Prices for international and domestic air travel
Air travel is a fascinating one. International flights in the early ’80s were very expensive – in real terms, around four times more expensive than they are today. Prices plummeted in 1986-7, as the government deregulated the aviation sector, privatised Air New Zealand, and made it much easier for international competitors to enter the market. In the last 25 years, real prices have continued to fall, albeit more slowly. In particular, I want to highlight that prices have still fallen over the last decade, despite oil prices (and jet fuel) becoming much more expensive. Airlines today have a very different cost structure than they did 10-15 years ago, and fuel is a much larger contributor to overall costs – but improvements elsewhere have resulted in prices continuing to fall.
Domestic air travel is a different kettle of fish. Real prices have stayed roughly flat for the last 30 years, notwithstanding some big fluctuations. Air New Zealand has had a dominant market share throughout this time, and various competitors have come and gone. However, it wouldn’t be fair to blame the price trends here on a lack of competition; other airlines are free to ramp up their presence in the market, whether on major trunk routes, or the regional routes where Air New Zealand is often the only operator.
Again, I think it’s interesting to highlight that, despite major increases in fuel prices since the early 2000s, there hasn’t been a persistent effect on the price of air travel, which remains as affordable today as it was a decade ago.
Prices for motor vehicles (and bicycles)
The final graph looks at price trends for motor vehicles (and bicycles). These all show a fairly similar picture – real prices have fallen significantly in the last 30 years. The largest drop, apparently, has been for bikes. Car prices fell from the late 80s, as the sector was deregulated progressively. In particular, New Zealand began to import large numbers of used cars – the “Jap imports” – which, over the last 20 years, have accounted for well over half of all the cars we’ve brought in.
Over the last 15 years, prices for new cars, second-hand cars and motorbikes have followed a fairly similar path.

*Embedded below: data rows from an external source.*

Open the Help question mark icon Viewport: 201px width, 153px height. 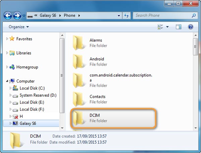click(x=191, y=27)
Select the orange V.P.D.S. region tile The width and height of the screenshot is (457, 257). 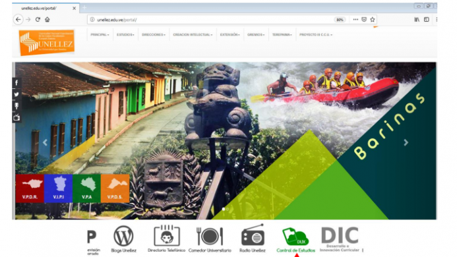point(115,188)
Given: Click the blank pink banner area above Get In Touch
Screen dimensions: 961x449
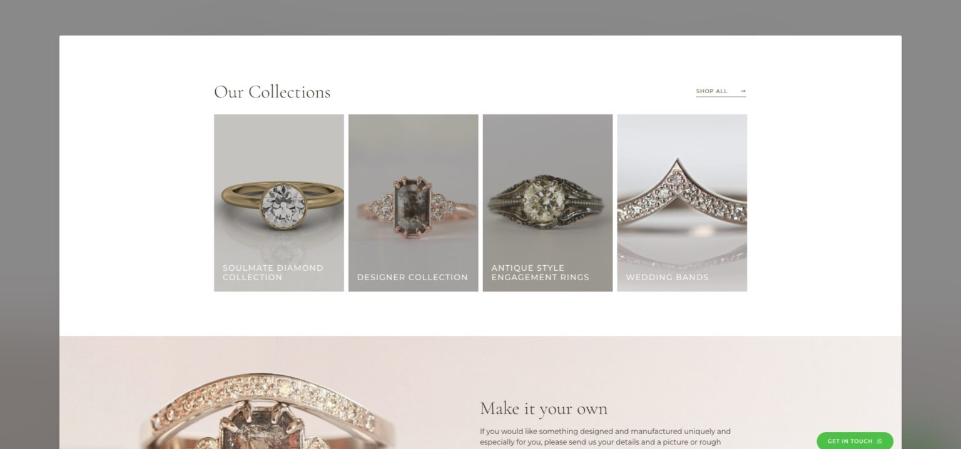Looking at the screenshot, I should click(x=855, y=388).
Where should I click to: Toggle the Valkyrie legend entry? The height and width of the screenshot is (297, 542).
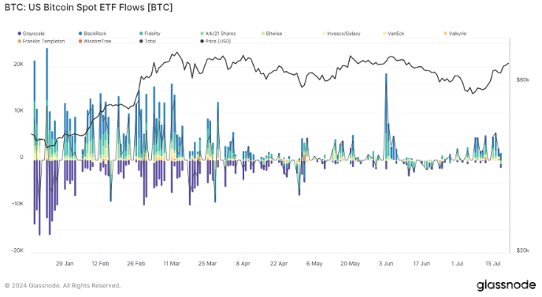[x=455, y=34]
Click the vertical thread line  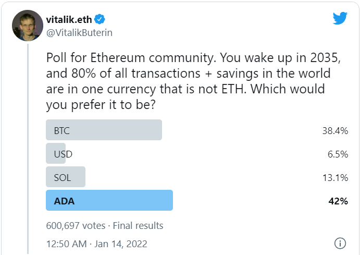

Quality changes in motor vehicles
However, there’s more to the picture here, and something which I think affects vehicles in particular (not so much the earlier price categories I looked at). The CPI is a “quality adjusted” index. It attempts to measure changes in price over time, for products of constant quality. Often, Statistics New Zealand need to make judgments about quality changes for particular products, and factor that in to their calculations. This isn’t an issue for things like flour or 91-octane petrol, which haven’t changed much in the last 30 years, but it’s a much bigger issue for things like TVs: today’s TVs are much better than the ones from 1981!
It’s also an issue for cars, where major quality improvements have occurred. Not so much in the area of fuel efficiency, but certainly in most other ways. Statistics New Zealand look at this here. The result is that, while “real” prices for cars of constant quality have fallen, today’s cars are better quality. Overall, the “real” price for the cars actually being bought by consumers has stayed fairly flat since 2001, rather than decreasing significantly.